Report: JPD saw fewer arrests, accidents in 2020

By CHRISTINE STEPHENSON
cstephenson@dcherald.com

JASPER — Just as the COVID-19 pandemic changed the way nearly every local business and organization operates, the Jasper Police Department did, too. This, at least in part, led to a decrease in arrests, accidents and traffic violations, according to the department’s 2020 end-of-year report.

“I think the change in numbers is completely related to COVID,” JPD Chief Nathan Schmitt said. “[The city] had to shut down for a while, and I remember coming into work, and it was like every day was a Sunday — no one on the roads, not a lot of calls.”

In total, the department received 13,114 calls for service in 2020, which was lower than the previous two years, compared to 14,142 calls in 2019 and 13,866 in 2018. This included fewer building checks, case reports/ investigations, and arrests.

The department made 434 arrests in 2020, compared to 578 in 2019 and 566 in 2018.

Arrests for crimes such theft and battery, which typically involve being out in public, were also lower, likely due, at least in part, to the fact that many people have been staying home, Schmitt said.

However, arrests for OWIs increased: there were 66 arrests in 2020, compared to 56 in 2019 and 38 in 2018.

Arrests for domestic battery also increased: 37 arrests compared to 30 and 20 from the previous two years, respectively.

Although there is no data or evidence to prove OWI and domestic battery cases increased in relation to the pandemic, the trend is still important to acknowledge, Mayor Dean Vonderheide said in a January meeting that discussed the report.

“Those are two significant social problems that are not just unique to Jasper but across the United States,” he said. “It’s a real problem, and it’s something that as a community we are attempting to face it … We have to highlight the fact that that problem does reside here in Dubois County and especially here in Jasper.”

Accidents and traffic violations, including warnings and citations, also decreased in 2020, according to the report.

There were 495 accidents involving property damage, compared to 662 in 2019 and 648 in 2018, and 46 accidents involving personal injury, compared to 61 in 2019 and 69 in 2018.

Additionally, 2020 saw 2,096 traffic warnings, compared to 3,815 and 3,361 in the previous two years, respectively.
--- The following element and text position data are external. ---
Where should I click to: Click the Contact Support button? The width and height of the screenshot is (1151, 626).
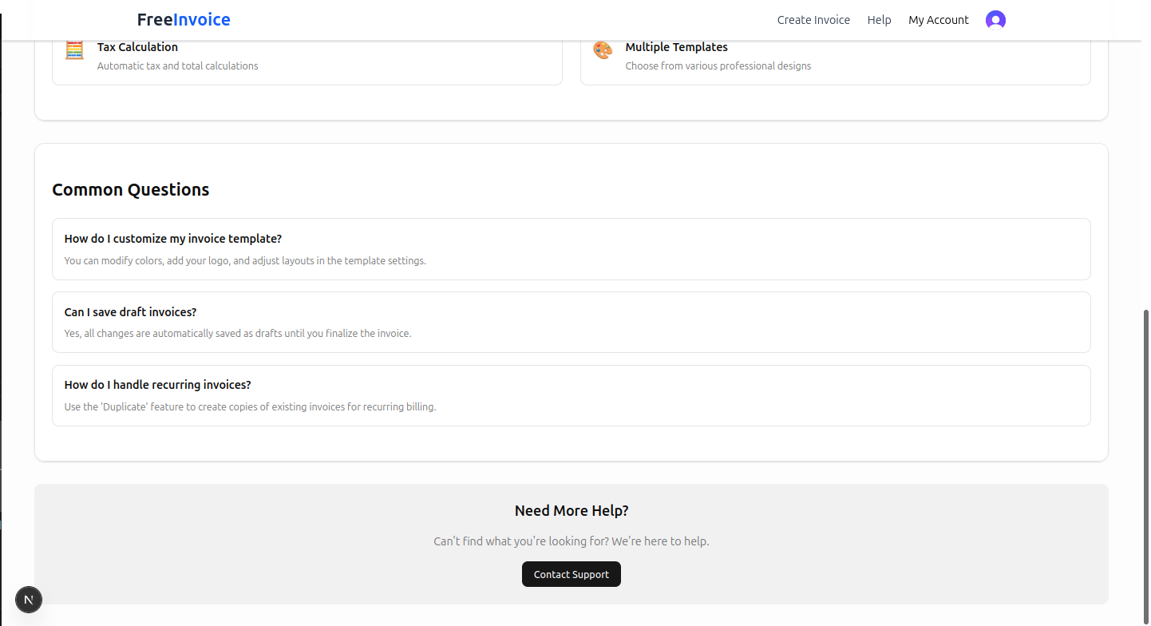click(x=571, y=574)
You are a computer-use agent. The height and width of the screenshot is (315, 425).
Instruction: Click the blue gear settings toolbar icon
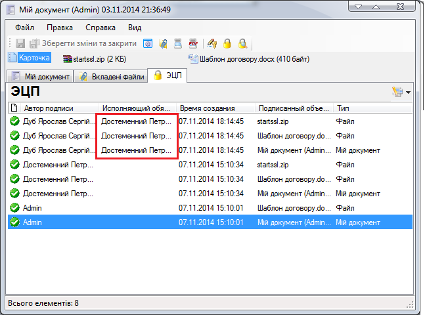(148, 43)
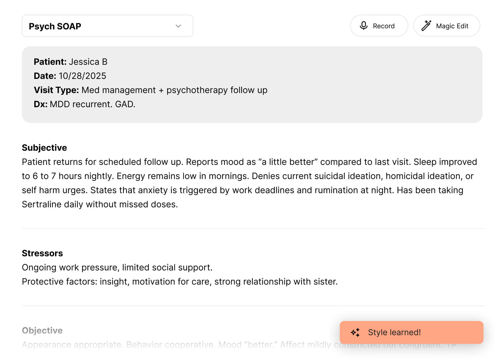Screen dimensions: 502x364
Task: Expand the template chevron arrow
Action: (178, 26)
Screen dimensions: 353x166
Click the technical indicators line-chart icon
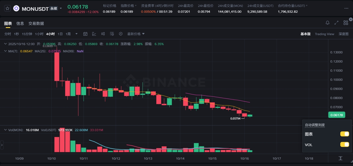(x=94, y=34)
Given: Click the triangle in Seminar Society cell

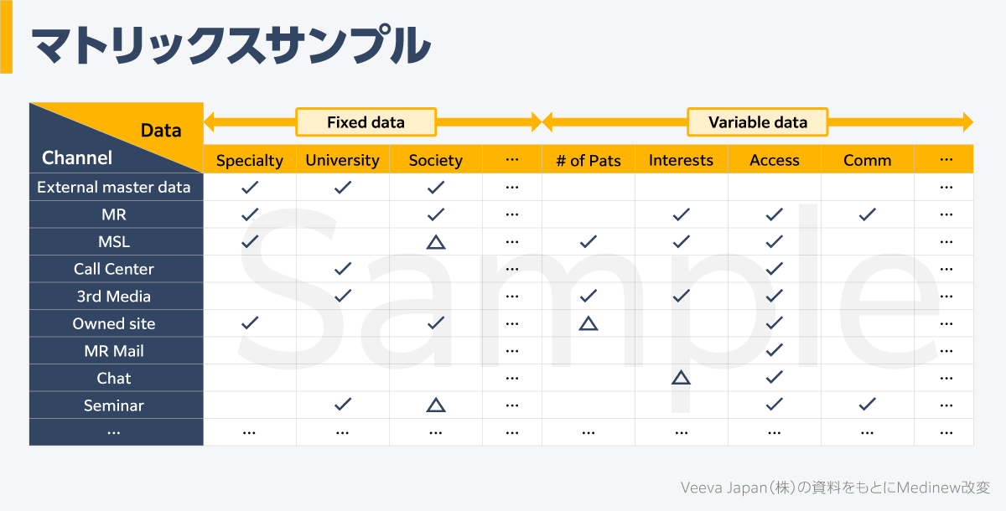Looking at the screenshot, I should pyautogui.click(x=435, y=405).
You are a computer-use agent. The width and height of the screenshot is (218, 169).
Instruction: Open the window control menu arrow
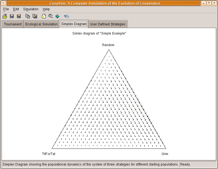pos(3,3)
There were 733 traffic citations, compared to 1,045 and 863 previously.

When the pandemic initially hit, JPD transitioned into being more reactive than proactive when pulling drivers over, Schmitt said.

If officers saw drivers acting dangerously, such as driving recklessly, then they would still be stopped. But in cases such as expired license plates, especially during months when the BMV was closed, officers would let them slide, Schmitt said. This also led to fewer arrests that result from traffic stops.

“Compared to how we normally police, it was kind of hands off,” he said.

Overall, the department received more calls in the early and late months in the year. The number of calls began to drop off in March and crept back up to more normal numbers later in the summer.

Schmitt said he suspects that when the pandemic settles down — whenever that may be — the department might see a spike in calls and arrests because more people will be out and about.

“Lots of crime comes out of opportunity,” Schmitt said. “I think here in Jasper we have a great community. There are a few people who are out to do harm, but for the most part, it’s good people who are just given the opportunity to do the wrong thing.”